Seja uma novela, um romance, um melodrama ou apenas uma tragédia do século vinte e um, reduzir a história de vida e carreira de Daniel Dale Johnston, o estranho homem por detrás de Hi How Are You, cassete auto-lançada em 1983 que Kurt Cobain deu a conhecer ao mundo na forma de uma t-shirt a meros classificadores narrativos é esquecer que, por detrás da epopeia, se esconde uma pessoa de carne e osso que canta e toca como tal.
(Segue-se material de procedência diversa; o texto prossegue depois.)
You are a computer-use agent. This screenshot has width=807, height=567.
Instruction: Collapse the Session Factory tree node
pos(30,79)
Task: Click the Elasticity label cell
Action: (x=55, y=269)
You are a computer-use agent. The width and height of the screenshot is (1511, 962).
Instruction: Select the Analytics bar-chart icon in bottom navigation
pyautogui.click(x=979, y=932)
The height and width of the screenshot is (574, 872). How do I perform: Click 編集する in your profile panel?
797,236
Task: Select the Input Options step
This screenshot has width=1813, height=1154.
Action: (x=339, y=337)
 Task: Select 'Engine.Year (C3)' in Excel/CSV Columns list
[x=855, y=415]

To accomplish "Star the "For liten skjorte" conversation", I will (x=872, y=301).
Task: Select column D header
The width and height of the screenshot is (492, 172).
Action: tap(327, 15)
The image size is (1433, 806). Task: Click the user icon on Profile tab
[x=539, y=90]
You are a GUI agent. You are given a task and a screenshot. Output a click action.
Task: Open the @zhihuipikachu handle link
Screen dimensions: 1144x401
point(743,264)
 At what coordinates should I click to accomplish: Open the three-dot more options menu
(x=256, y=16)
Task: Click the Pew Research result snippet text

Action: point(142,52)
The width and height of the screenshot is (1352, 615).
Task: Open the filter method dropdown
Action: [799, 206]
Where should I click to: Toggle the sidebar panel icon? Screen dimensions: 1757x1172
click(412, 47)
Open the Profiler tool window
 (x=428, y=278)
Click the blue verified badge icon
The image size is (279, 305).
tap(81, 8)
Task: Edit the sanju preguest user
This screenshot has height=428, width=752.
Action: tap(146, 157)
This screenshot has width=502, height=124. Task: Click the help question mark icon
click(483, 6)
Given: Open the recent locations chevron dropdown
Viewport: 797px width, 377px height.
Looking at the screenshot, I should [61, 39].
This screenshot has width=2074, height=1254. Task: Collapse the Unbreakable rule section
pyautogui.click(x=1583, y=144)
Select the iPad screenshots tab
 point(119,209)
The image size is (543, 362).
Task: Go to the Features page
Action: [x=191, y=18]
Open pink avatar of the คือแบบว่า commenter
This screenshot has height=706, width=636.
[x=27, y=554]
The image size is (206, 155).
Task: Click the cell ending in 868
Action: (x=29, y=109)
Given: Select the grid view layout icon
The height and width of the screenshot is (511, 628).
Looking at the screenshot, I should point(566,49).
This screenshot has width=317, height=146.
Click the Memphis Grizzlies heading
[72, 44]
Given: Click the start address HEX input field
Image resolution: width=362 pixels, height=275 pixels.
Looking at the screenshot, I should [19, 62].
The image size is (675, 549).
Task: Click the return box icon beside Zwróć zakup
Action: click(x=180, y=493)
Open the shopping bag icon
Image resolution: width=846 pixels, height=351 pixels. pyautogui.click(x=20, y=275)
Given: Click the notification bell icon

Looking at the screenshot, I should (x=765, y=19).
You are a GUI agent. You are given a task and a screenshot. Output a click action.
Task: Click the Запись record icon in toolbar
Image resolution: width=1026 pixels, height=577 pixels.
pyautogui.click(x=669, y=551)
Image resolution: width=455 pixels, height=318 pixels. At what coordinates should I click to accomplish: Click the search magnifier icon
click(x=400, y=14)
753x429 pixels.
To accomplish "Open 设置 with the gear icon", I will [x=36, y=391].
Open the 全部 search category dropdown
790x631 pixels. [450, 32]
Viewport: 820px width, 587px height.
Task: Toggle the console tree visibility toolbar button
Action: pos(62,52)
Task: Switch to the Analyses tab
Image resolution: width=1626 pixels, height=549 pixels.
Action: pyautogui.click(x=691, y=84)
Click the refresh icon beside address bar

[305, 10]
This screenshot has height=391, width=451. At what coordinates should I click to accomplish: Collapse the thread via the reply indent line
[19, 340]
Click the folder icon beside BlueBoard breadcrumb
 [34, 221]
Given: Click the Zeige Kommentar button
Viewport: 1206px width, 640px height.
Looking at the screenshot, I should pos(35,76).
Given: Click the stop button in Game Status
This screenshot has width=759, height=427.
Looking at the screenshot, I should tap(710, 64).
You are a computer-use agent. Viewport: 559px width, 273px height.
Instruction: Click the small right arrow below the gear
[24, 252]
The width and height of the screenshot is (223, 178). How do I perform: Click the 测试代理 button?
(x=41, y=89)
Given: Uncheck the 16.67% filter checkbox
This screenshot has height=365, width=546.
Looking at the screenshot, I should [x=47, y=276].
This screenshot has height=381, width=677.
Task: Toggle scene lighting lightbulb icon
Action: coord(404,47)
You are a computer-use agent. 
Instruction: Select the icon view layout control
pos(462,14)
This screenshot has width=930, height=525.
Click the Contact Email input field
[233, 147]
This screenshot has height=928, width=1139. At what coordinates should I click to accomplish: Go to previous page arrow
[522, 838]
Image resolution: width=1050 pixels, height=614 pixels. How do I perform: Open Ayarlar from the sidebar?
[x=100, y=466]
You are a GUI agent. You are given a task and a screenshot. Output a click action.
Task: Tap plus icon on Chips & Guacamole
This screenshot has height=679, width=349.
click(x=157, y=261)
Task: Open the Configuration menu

Foi no longínquo verão de 1992 que Kurt Cobain, na altura provavelmente o guitarrista esquerdino mais célebre da óbrita terrestre, ostentou ao peito uma camisola branca que continha apenas um simples desenho de um simpático extraterrestre de olhos esbugalhados sentado em cima de uma inscrição convidativa, que lia apenas: “Hi, How Are You”. A peça de vestuário tornaria a reaparecer em entrevistas, concertos e sessões fotográficas, fazendo eclodir um burburinho discreto de “mas de onde é que isto veio?” Para muitos, é assim que começa a história do compositor, músico e artista visual americano Daniel Dale Johnston.
Mas não é uma história assim tão simples: Daniel Dale Johnston não era apenas um artista relativamente desconhecido ao grande público no qual Cobain pegara com o amor de quem o quer fazer conhecer o mundo. A trama, na realidade, é bem mais complicada, retorcida, confusa, feliz, triste, agoniante, ridícula. A grande epopeia de vida e carreira do homem criança que mal tocava guitarra e que cantava com voz de cachorrinho de cauda pisada possui um nível de intensidade dramática que, mais do que à telenovela de domingo, se assemelha a uma tragédia shakesperiana – nada nela é gratuito ou exagerado, sendo apenas um conto cru de uma vida que pendula entre tudo e nada.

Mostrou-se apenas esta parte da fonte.